While EF Education First-EasyPost’s Alex Baudin claimed the spoils on the opening stage of Tour Auvergne-Rhône-Alpes, a canny late move from the group of favourites featuring Netcompany-Ineos duo Oscar Onley and Kévin Vauquelin set up an intriguing tactical game for the week ahead.
As Baudin powered to a career-best result, the peloton held a solid pace on the Côte de Rousset, allowing the Frenchman to build his lead to 1:20 as he crested the climb. The docile pace continued on the final section into Saint-Ismier as the GC teams appeared keen to absolve themselves of the responsibility to hold the leaders jersey heading into the next few stages.
Attacks flew from the chase group of around 30 began with 7km of the stage to go.

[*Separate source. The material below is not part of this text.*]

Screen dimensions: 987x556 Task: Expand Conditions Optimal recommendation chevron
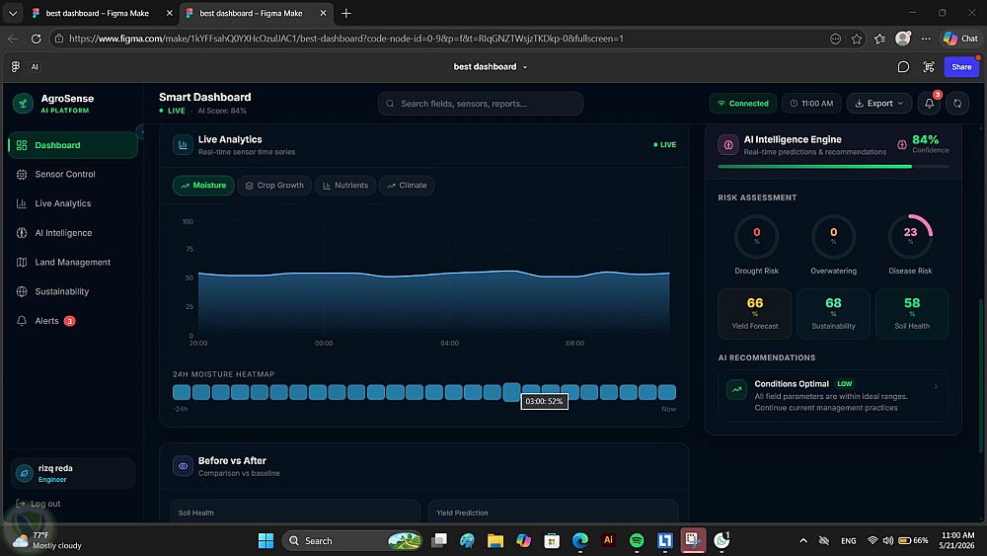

It was veteran Frenchman Rudy Molard (Groupama-FDJ United) who launched the decisive move and was followed first by Vauquelin with Jayco-AlUla’s Luke Plapp in his wheel. Six more including Onley followed and caught UAE Team Emirates-XRG’s Kevin Vermaerke, who had accelerated over the final climb.
The group of ten built a maximum lead of just over half a minute and looked set to steal a significant advantage in the overall over pre-race favourites Paul Seixas (Decathlon-CMA CGM), Isaac del Toro (UAE Team Emirates-XRG) and Juan Ayuso (Lidl-Trek). However, Ayuso accelerated hard on a short rise in the final 3km to cut the gap drastically.

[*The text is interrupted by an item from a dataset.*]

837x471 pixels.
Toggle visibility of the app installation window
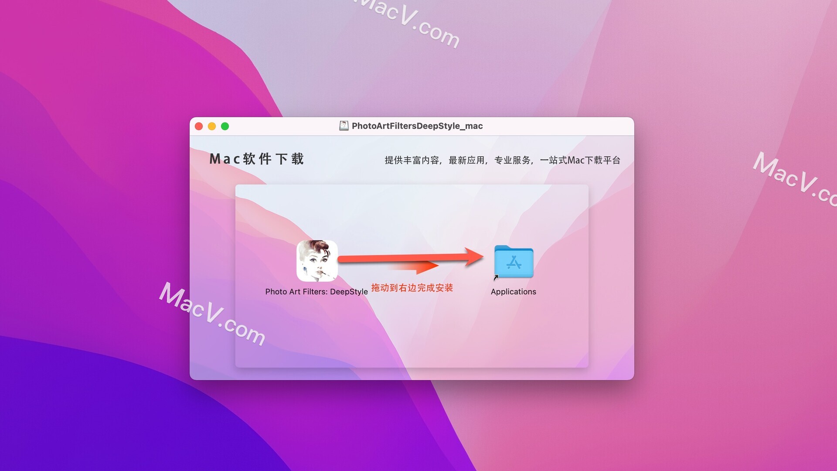pyautogui.click(x=213, y=126)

In the end Onley, Vauquelin and co took nine seconds over the favourites, setting up an interesting tactical game for the rest of the race in which the British team could look to use its numbers and aggression as an advantage over their GC rivals.
“We did manage to take a little bit of time on Seixas and Del Toro,” said Vauquelin after the stage.

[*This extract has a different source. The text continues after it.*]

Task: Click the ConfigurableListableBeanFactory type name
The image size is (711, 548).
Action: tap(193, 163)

“For us it was a tactical game with two riders up front. In the next stages we will see what happens.”
The Frenchman finished the stage in ninth place, one spot ahead of team-mate Onley.
“I was just behind and I was following along,” Vauquelin said how he infiltrated the move.
“We were in the end fighting for second. I didn’t do the sprint 100%. We wanted to get time and with no bonuses on the line it didn’t really matter.”
The likes of Ben Tulett (Visma-Lease a Bike), Luke Tuckwell (Red Bull-Bora-Hansgrohe) and Léo Bisiaux (Decathlon-CMA CGM) were also present in the move.
The Tour Auverge-Rhône-Alpes will continue from Saint-Martin-le-Vinoux on stage with several tough days to come.